Within the mobile money world, Kenya has long been the leader. Kenya first popularized mobile money with the introduction of M-Pesa in 2007. The country now has the world’s highest mobile money penetration rate with more than half of adults using M-Pesa, owned by the Kenyan telecom Safaricom, or one of its rival platforms. Last year, more than $50 billion in mobile money transactions passed through M-Pesa, the most used platform in the country, with 16.6 million active users.
The Mvisa app, first introduced in India last year, isn’t exactly like M-Pesa, which could be both a drawback and a boon.
Mvsia users have to be connected to one of four Kenyan banks that have partnered with Visa. M-Pesa users only need an ID card and registered cell phone—they don’t have to be connected to a bank, which is one reason why the platform has become so popular. More adults have mobile money accounts than bank accounts in East Africa, according to GSMA’s 2015 report (pdf) on mobile money.
On Mvisa, smartphone users pay for goods by scanning “quick response” or QR codes, making it similar to payment systems in messaging apps like China’s WeChat. Feature phone users can key in SSID codes.

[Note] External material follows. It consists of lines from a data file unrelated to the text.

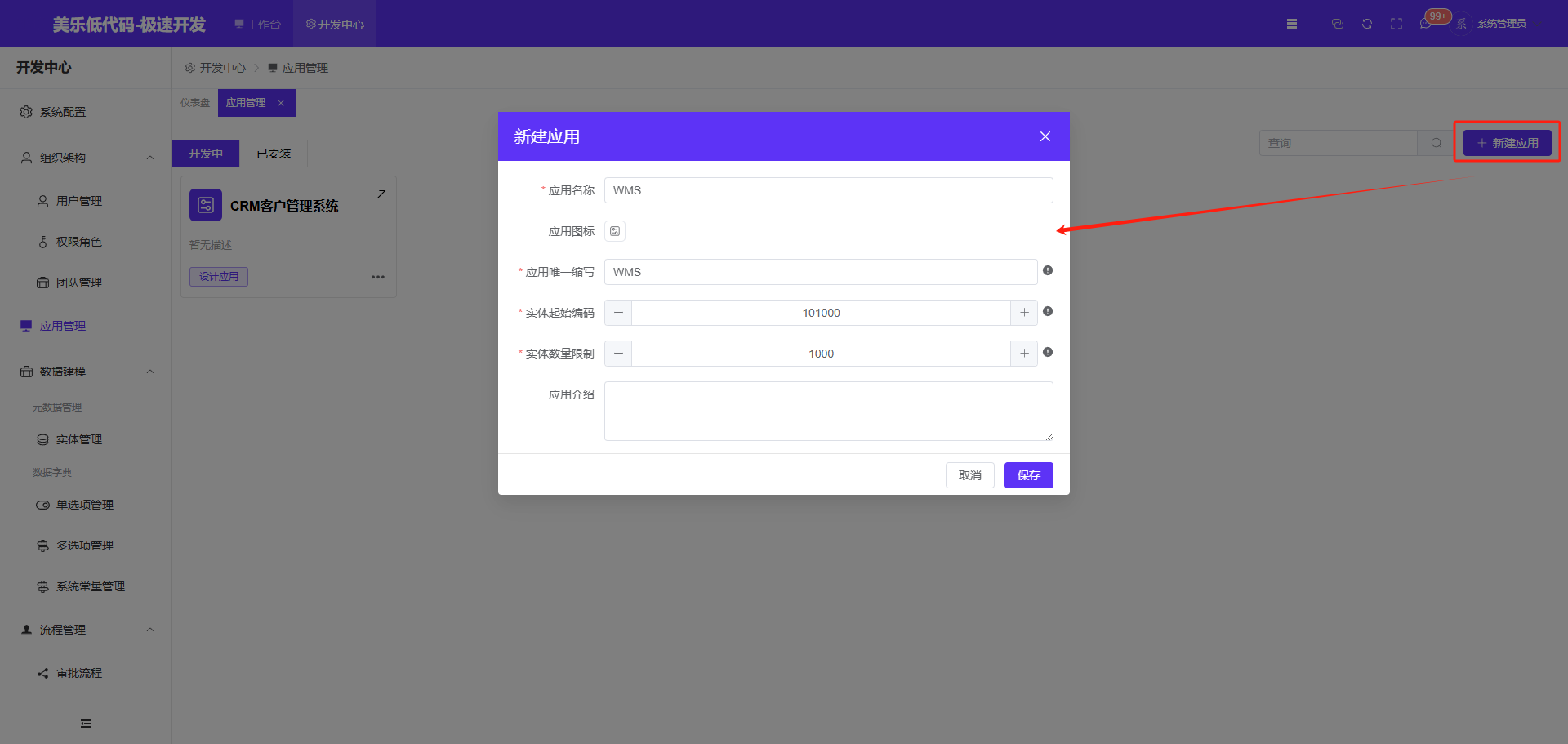Click info icon beside 应用唯一缩写 field
1568x744 pixels.
click(1048, 270)
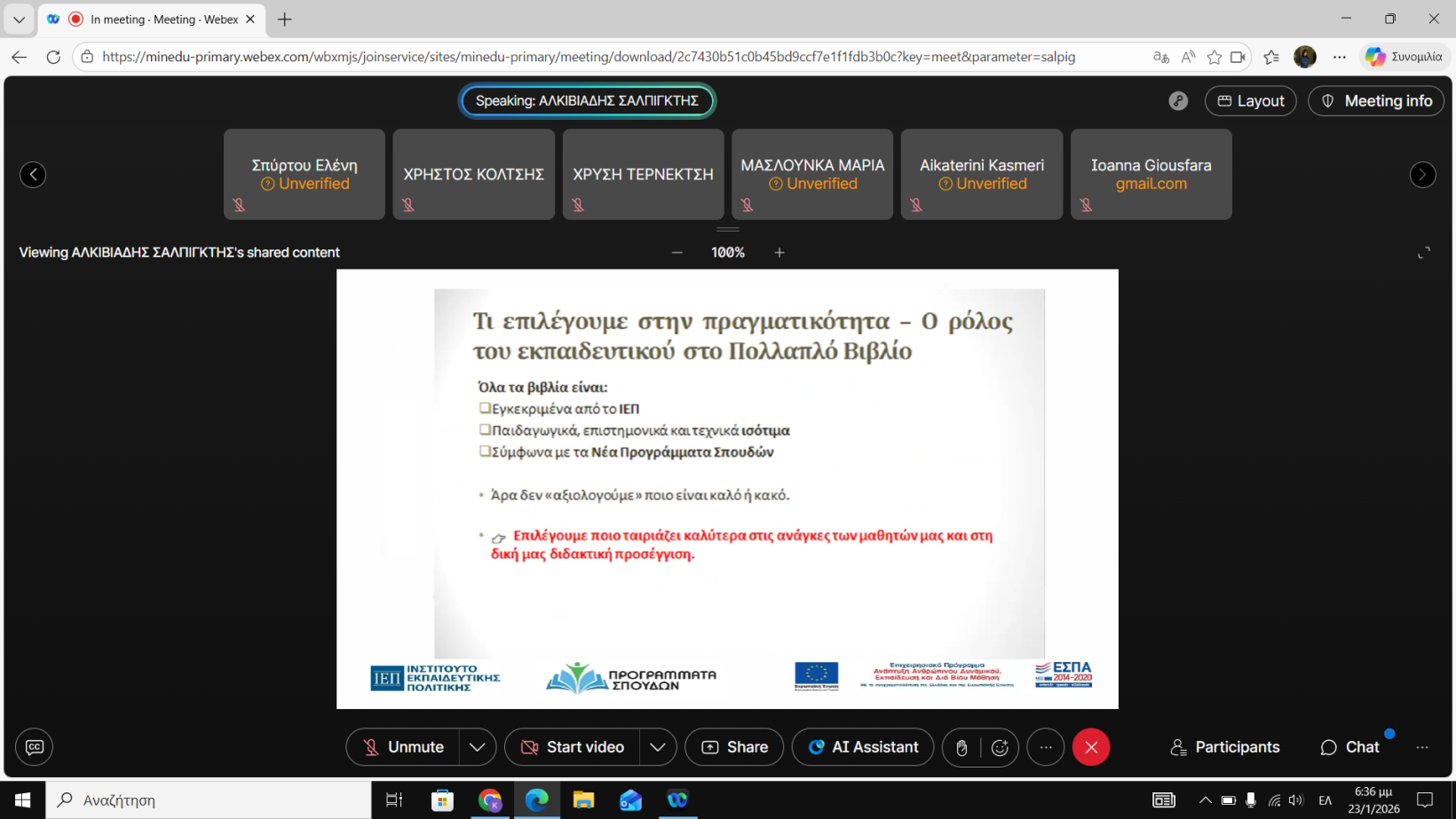Expand audio options arrow next to Unmute

pos(478,747)
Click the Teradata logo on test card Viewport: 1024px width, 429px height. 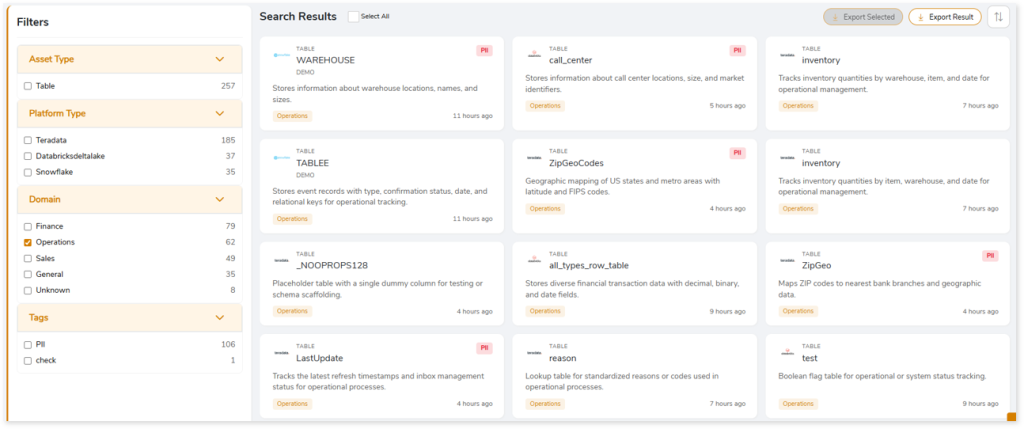point(788,357)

One advantage that Mvisa has is that it’s not linked to just one mobile network provider. “Because the transaction runs through the Visa network, the consumers and merchants do not need to be customers of the same bank or mobile operator,” Visa said in a statement. M-Pesa users have to use Safaricom’s service and can only transfer to other Safaricom subscribers.
In this way, Mvisa may be a solution to the problem of a lack of “interoperability,” that prevents transactions across countries and among users on different mobile networks and has held mobile money back from truly transforming finance in Africa. “It democratizes payments,” said Uttam Nayak, emerging markets senior vice president for Visa.